■ What is needed
Would you restate each line of the data below word for word, without its pictures?
═════ Exercise input ═════
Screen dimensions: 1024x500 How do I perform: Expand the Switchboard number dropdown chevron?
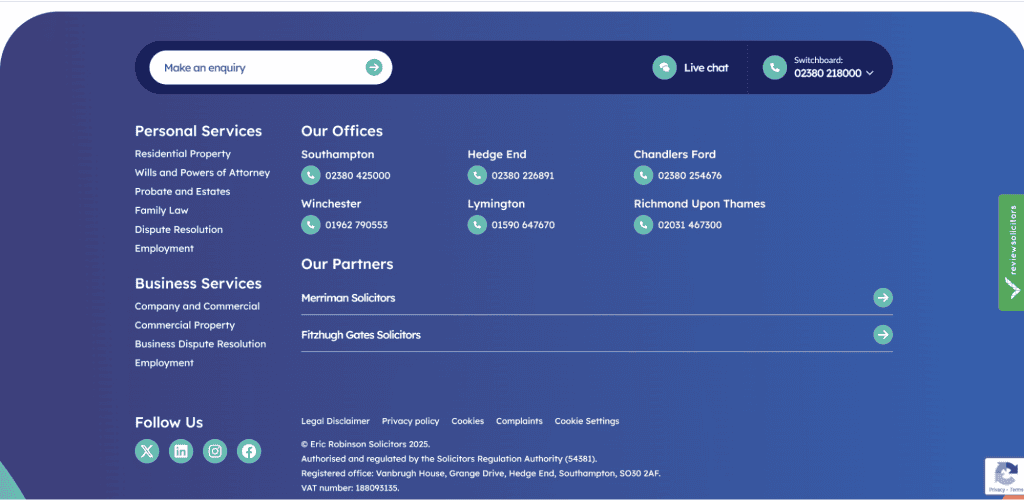(x=870, y=73)
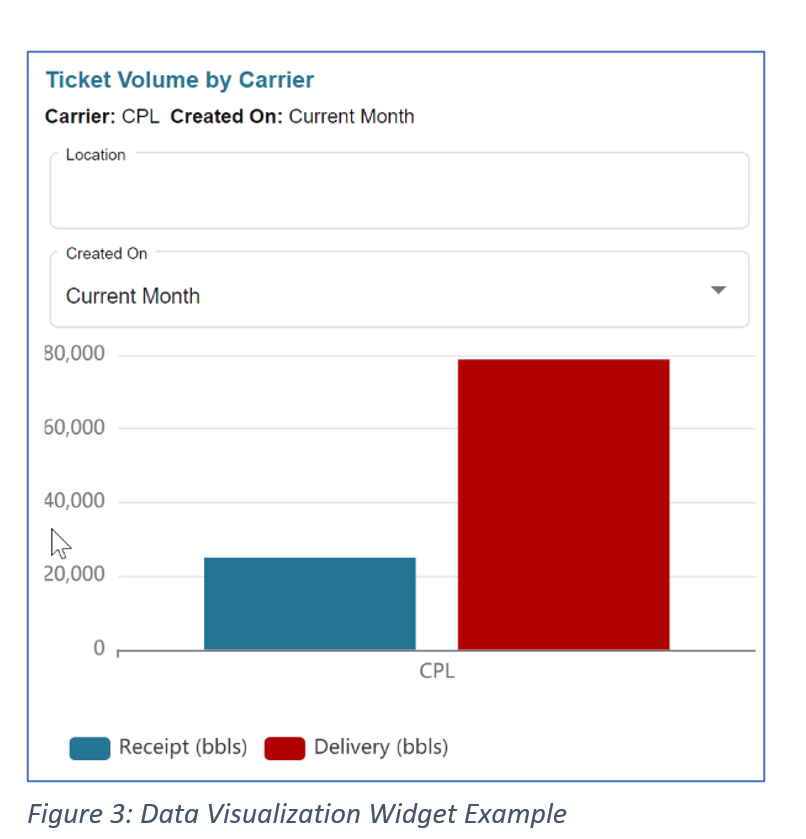This screenshot has width=806, height=839.
Task: Click the 40,000 y-axis label
Action: pyautogui.click(x=75, y=501)
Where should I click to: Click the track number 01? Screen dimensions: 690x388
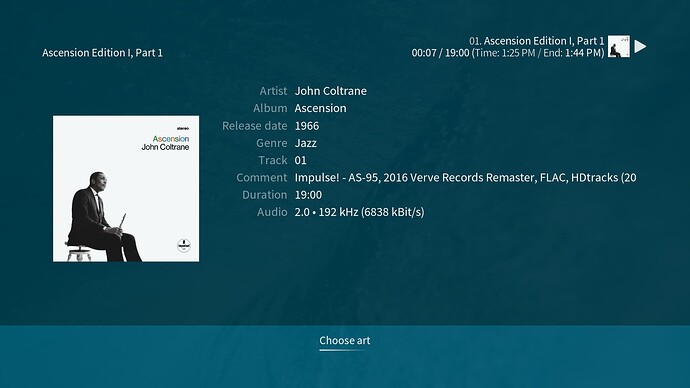[300, 160]
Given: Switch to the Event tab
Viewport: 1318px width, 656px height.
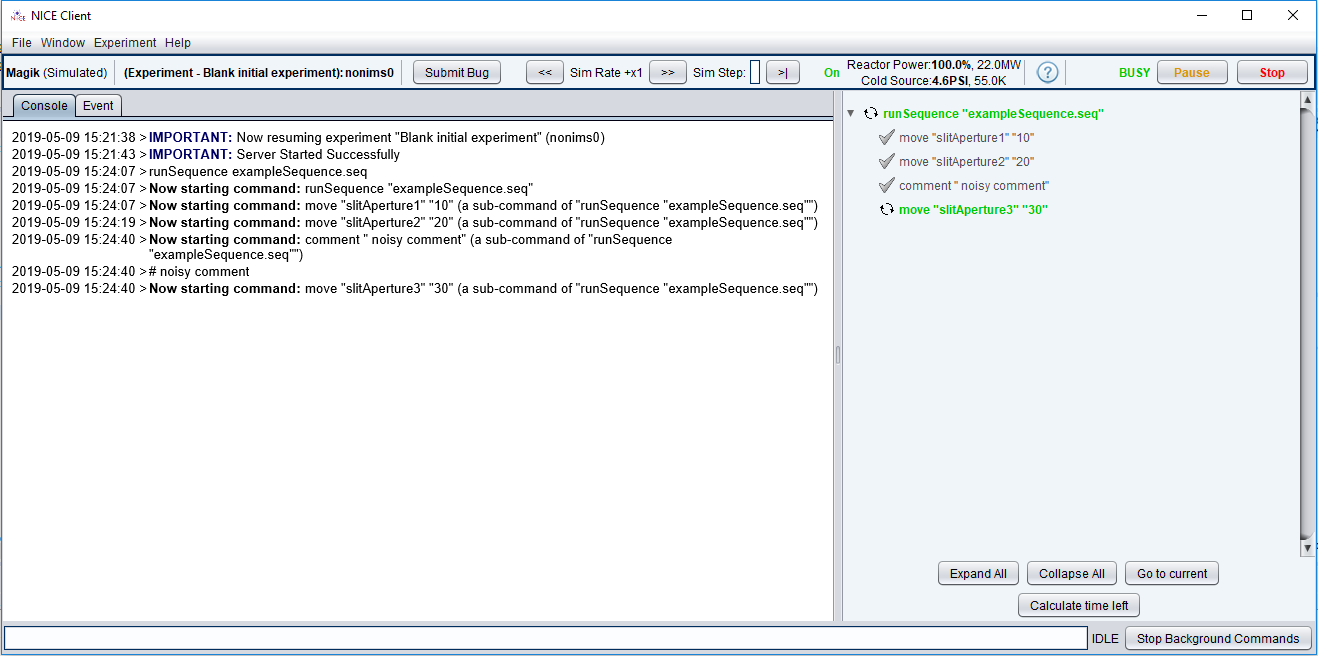Looking at the screenshot, I should point(98,106).
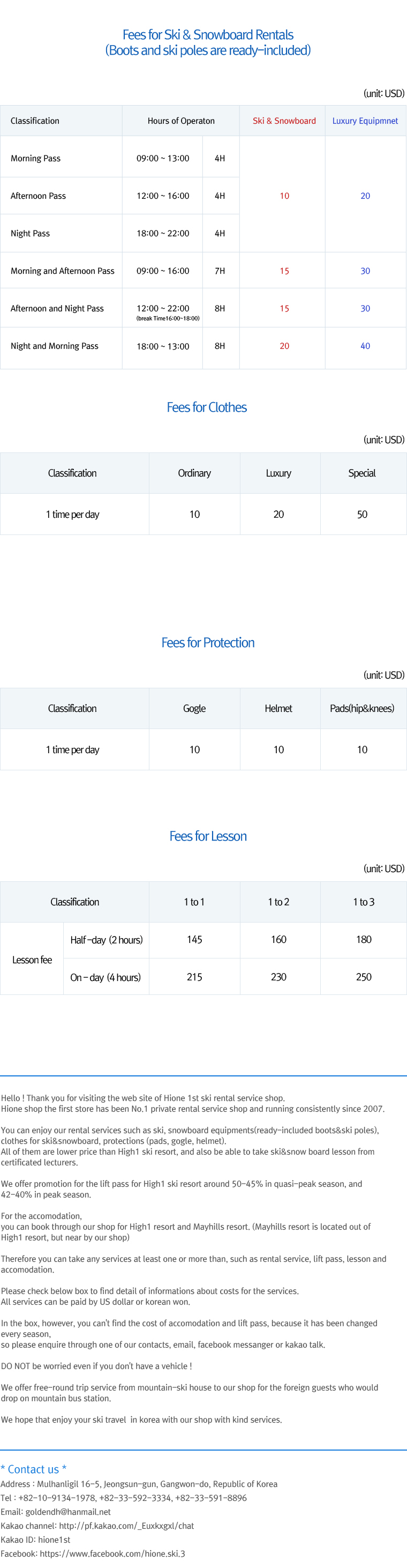Click the goldendh@hanmail.net email address

[68, 1511]
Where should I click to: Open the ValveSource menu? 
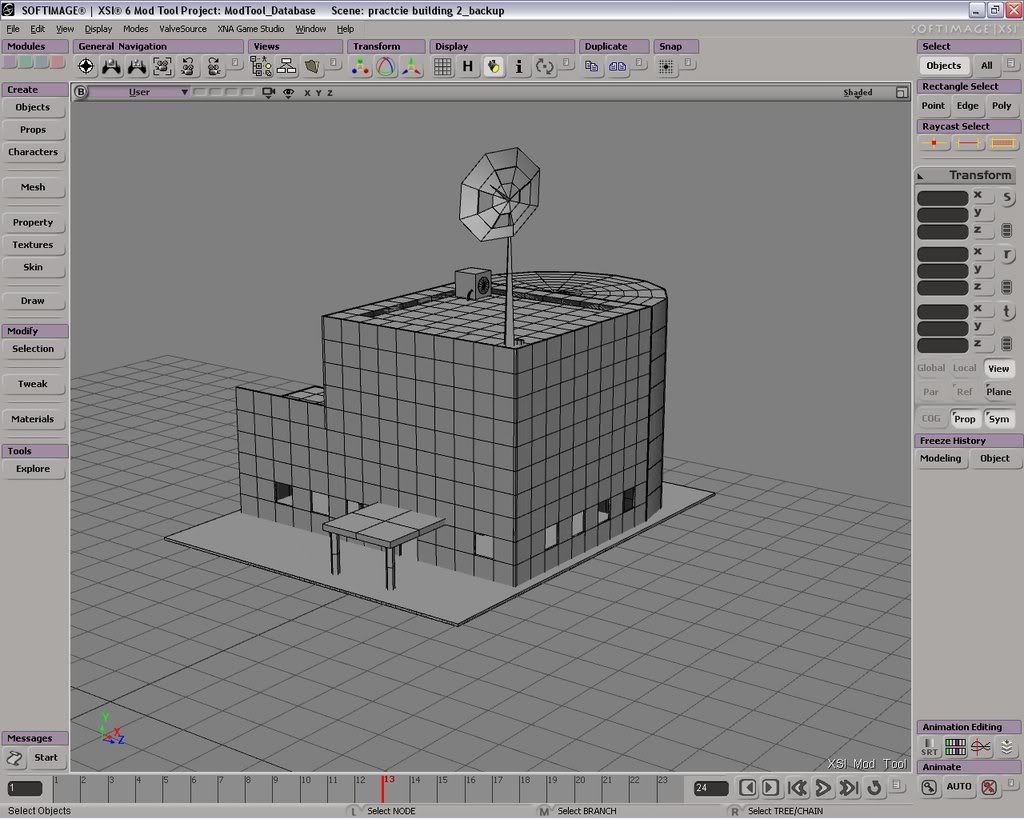tap(183, 29)
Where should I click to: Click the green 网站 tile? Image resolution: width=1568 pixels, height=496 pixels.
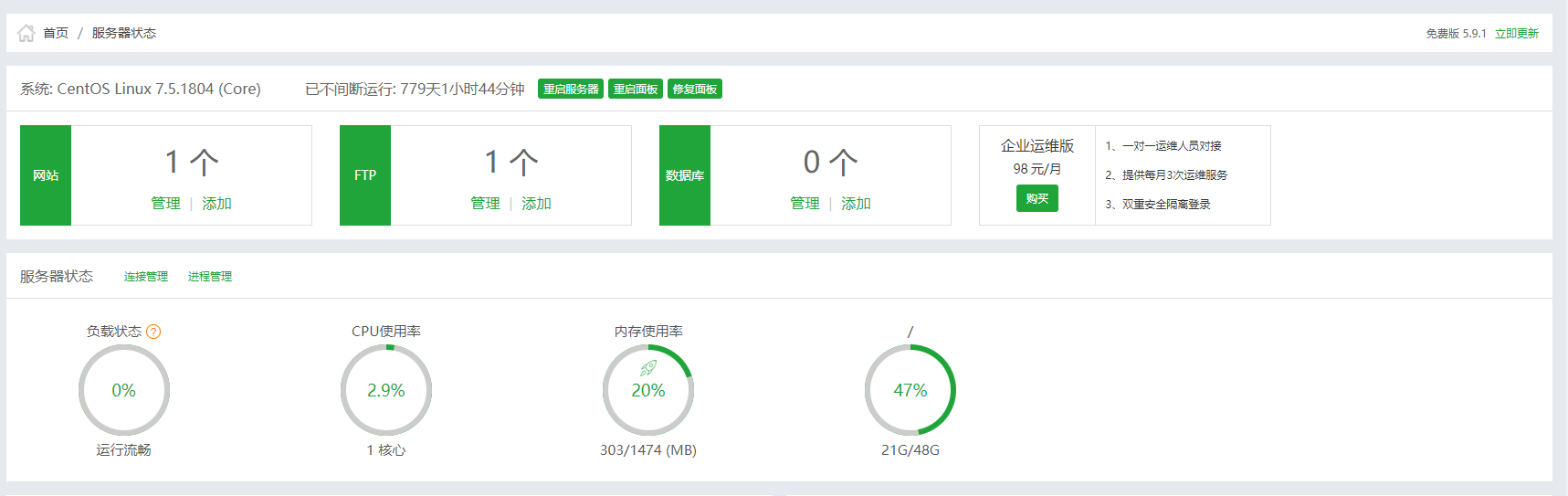click(x=46, y=175)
═════
■ Exercise result
Screen dimensions: 1024x500 How do I perform: Expand the Switchboard number dropdown chevron?
(x=870, y=73)
This screenshot has width=806, height=839.
Task: Click the 40,000 y-axis label
Action: pyautogui.click(x=75, y=501)
Where should I click to: Click the track number 01? Screen dimensions: 690x388
[300, 160]
Given: Switch to the Event tab
Viewport: 1318px width, 656px height.
Looking at the screenshot, I should point(98,106).
Click the goldendh@hanmail.net email address

[68, 1511]
Where should I click to: Open the ValveSource menu? 
tap(183, 29)
Where should I click to: Click the green 网站 tile? Image resolution: width=1568 pixels, height=496 pixels.
click(x=46, y=175)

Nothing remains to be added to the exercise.